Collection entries
-- Start --
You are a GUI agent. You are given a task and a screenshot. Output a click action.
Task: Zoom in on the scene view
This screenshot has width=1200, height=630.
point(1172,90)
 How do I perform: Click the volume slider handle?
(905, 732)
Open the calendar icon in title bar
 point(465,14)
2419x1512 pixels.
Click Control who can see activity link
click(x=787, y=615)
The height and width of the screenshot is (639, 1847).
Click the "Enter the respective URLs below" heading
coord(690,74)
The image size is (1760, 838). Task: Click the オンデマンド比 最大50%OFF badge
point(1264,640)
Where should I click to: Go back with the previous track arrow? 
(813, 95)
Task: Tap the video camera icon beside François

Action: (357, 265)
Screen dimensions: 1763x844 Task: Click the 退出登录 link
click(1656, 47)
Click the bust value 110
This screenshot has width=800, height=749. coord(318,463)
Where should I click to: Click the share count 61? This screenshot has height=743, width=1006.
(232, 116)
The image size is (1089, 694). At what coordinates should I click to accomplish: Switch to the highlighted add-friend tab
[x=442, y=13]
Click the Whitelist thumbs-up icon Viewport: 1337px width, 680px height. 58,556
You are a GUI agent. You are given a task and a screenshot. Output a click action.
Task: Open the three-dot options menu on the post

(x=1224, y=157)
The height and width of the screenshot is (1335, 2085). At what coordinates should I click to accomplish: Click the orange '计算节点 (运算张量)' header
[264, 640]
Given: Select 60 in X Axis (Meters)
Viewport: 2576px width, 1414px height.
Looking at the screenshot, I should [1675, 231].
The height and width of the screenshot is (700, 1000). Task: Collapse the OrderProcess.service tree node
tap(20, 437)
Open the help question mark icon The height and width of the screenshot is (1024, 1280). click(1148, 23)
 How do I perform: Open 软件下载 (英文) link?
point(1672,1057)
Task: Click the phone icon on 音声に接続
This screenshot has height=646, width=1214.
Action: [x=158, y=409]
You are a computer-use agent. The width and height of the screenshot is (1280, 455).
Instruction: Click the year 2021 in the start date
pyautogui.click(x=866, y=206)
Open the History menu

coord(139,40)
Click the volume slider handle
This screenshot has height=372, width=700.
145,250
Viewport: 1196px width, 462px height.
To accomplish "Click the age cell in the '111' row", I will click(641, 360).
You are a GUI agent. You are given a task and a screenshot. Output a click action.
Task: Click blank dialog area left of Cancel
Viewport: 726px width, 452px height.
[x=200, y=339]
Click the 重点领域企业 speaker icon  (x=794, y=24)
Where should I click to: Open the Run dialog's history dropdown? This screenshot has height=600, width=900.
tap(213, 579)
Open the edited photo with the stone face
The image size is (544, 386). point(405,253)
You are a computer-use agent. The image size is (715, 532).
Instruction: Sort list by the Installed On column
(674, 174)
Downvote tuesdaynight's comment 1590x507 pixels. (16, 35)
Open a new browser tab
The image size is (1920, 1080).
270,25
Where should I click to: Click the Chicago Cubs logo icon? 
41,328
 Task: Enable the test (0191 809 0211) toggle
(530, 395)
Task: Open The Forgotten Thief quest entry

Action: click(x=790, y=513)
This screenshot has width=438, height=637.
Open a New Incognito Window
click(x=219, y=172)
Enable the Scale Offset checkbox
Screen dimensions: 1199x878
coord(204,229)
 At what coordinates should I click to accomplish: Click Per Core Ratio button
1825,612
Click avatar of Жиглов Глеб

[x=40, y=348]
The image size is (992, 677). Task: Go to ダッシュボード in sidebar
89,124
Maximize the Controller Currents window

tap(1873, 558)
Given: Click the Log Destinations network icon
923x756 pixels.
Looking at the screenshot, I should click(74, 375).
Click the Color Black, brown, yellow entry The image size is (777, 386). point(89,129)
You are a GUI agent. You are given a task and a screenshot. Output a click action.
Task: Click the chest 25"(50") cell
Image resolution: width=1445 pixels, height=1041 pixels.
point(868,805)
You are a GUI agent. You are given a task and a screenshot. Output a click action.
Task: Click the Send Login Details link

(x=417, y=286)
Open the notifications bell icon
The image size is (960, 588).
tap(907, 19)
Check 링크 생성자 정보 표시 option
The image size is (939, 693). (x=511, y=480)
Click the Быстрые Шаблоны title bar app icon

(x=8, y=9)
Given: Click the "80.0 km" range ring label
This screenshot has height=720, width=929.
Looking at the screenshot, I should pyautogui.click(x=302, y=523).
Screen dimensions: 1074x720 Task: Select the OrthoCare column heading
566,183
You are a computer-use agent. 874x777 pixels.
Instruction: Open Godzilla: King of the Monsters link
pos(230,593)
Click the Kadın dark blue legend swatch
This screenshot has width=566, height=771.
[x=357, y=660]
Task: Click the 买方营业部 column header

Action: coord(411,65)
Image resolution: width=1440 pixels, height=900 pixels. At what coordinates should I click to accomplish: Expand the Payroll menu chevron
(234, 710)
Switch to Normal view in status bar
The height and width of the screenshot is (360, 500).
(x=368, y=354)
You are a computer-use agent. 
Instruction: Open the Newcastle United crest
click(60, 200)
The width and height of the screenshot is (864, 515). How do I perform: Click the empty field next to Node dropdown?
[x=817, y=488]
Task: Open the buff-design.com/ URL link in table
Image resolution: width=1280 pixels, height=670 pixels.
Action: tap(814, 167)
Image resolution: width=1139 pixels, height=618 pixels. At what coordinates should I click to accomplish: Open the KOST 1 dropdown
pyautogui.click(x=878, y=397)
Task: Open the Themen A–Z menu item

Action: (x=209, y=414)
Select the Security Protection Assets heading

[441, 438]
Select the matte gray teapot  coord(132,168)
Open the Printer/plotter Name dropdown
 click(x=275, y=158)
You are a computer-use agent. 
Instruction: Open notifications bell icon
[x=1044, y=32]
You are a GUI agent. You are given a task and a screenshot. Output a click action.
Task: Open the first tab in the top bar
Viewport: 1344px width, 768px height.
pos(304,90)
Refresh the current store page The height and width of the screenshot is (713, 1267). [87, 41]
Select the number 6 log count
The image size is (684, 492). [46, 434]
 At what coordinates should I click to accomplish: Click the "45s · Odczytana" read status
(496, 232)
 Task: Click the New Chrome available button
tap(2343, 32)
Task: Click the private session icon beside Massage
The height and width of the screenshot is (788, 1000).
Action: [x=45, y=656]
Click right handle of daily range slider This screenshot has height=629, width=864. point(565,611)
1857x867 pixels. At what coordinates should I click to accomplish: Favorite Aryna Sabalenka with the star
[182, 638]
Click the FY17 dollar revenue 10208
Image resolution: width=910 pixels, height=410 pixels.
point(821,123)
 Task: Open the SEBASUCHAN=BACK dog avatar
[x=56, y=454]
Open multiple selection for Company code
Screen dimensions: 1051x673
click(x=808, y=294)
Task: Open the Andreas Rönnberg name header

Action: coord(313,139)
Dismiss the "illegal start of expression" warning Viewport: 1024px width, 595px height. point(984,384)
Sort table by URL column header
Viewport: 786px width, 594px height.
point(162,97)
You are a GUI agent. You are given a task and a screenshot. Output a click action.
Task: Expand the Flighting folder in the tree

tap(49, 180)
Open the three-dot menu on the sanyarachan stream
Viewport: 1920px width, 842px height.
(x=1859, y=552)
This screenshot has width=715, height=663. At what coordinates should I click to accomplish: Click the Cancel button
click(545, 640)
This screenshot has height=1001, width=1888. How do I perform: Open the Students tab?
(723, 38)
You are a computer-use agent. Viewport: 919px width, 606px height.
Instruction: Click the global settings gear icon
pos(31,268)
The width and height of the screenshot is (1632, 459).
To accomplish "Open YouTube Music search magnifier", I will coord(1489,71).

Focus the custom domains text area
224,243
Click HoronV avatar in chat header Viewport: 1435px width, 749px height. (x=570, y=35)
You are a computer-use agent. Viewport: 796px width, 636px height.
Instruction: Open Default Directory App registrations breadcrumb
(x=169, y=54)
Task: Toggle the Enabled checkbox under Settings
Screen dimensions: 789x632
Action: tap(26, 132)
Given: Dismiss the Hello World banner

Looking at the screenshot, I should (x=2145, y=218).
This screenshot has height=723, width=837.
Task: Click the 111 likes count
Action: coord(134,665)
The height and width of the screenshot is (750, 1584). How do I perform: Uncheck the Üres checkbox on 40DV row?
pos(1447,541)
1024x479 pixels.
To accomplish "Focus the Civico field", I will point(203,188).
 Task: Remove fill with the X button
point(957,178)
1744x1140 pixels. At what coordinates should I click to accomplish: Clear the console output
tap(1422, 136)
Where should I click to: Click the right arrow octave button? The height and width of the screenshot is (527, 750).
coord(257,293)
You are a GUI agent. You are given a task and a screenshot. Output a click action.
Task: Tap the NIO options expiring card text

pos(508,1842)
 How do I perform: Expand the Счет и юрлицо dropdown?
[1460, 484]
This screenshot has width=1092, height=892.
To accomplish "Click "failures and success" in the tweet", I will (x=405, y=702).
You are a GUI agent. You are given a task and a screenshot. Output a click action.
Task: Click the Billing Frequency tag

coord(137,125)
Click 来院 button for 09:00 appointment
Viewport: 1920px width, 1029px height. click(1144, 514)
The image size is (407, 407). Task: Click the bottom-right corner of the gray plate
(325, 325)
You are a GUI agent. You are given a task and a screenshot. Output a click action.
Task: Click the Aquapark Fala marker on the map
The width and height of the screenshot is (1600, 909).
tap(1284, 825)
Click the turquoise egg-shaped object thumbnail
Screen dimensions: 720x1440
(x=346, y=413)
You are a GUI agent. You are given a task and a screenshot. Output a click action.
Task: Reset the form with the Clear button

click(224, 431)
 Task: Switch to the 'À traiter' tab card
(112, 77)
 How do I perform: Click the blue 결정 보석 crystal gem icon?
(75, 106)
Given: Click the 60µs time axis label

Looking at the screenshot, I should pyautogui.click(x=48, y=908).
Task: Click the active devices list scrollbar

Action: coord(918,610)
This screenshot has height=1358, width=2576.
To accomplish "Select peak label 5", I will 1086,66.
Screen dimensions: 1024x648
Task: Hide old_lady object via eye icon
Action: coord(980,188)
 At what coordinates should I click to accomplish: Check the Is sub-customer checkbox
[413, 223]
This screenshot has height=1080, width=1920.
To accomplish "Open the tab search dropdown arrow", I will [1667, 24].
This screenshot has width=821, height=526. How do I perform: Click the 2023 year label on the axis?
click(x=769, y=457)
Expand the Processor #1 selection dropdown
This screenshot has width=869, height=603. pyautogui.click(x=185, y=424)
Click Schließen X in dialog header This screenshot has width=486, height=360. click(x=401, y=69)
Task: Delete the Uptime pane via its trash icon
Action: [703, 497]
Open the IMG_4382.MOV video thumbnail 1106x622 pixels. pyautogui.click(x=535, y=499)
-- End --
▶ _Set problem_:
Identify every line in the material that contains the word "table", and copy each such line in full.

▶ _The reply_:
Task: Open the buff-design.com/ URL link in table
Sort table by URL column header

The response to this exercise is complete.